Aqueous corrosion cell tests were used to establish reference corrosion behaviour, and evaluating the impact of alkaline environments, corrosion inhibitors, and double-cell configurations. The results confirmed that initial surface condition can affect mitigation performance and that interventions applied on one surface of a cast iron section do not interact with or influence corrosion processes on the opposite side.
Soil corrosion cell experiments simulated buried conditions in London Clay with uncoated, partially coated, poorly coated, and fully coated samples. Partial and defective coatings did not exacerbate localised corrosion at coating interfaces. Fully coated samples showed the lowest electrochemical activity, while coatings and inhibitors provided surface-condition-dependent suppression. Microscopy validated these findings, showing no boundary-induced corrosion but confirmed the persistence of pre-existing graphitic corrosion beneath coatings.

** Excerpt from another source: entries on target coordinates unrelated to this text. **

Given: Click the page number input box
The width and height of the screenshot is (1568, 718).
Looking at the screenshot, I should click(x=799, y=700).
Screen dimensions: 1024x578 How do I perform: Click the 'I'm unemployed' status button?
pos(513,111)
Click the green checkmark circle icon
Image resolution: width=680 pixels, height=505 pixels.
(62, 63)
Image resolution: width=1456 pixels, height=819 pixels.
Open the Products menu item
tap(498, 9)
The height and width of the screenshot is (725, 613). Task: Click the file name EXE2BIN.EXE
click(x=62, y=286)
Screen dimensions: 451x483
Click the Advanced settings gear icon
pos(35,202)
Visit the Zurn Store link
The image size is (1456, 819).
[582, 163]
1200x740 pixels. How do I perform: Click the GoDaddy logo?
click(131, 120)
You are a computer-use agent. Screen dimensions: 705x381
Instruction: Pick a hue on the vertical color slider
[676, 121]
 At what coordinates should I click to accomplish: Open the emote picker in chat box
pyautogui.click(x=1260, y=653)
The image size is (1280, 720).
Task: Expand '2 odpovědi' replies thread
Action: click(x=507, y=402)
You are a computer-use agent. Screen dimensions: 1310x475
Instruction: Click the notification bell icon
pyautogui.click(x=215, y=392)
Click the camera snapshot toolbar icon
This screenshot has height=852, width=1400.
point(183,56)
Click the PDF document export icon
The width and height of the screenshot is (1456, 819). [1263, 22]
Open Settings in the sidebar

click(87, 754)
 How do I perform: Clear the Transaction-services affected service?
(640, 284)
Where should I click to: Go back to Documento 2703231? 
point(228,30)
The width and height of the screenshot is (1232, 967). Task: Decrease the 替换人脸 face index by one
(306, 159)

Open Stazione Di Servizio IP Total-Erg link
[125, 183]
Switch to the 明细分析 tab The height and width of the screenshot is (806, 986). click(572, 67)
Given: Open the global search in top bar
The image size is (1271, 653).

OCP and ECN data indicated reduced corrosion activity when mitigation had been applied, though LPR measurements showed minimal change in corrosion current, suggesting the persistence of corrosion under pseudo-passive conditions. From an asset management perspective, the simulated maintenance interventions investigated were found not to accelerate deterioration from a corrosion perspective but may have limited effect on on-going graphitic corrosion, which continues at rates typically observed in cast iron pipes in service (0.05–0.2 mmpy).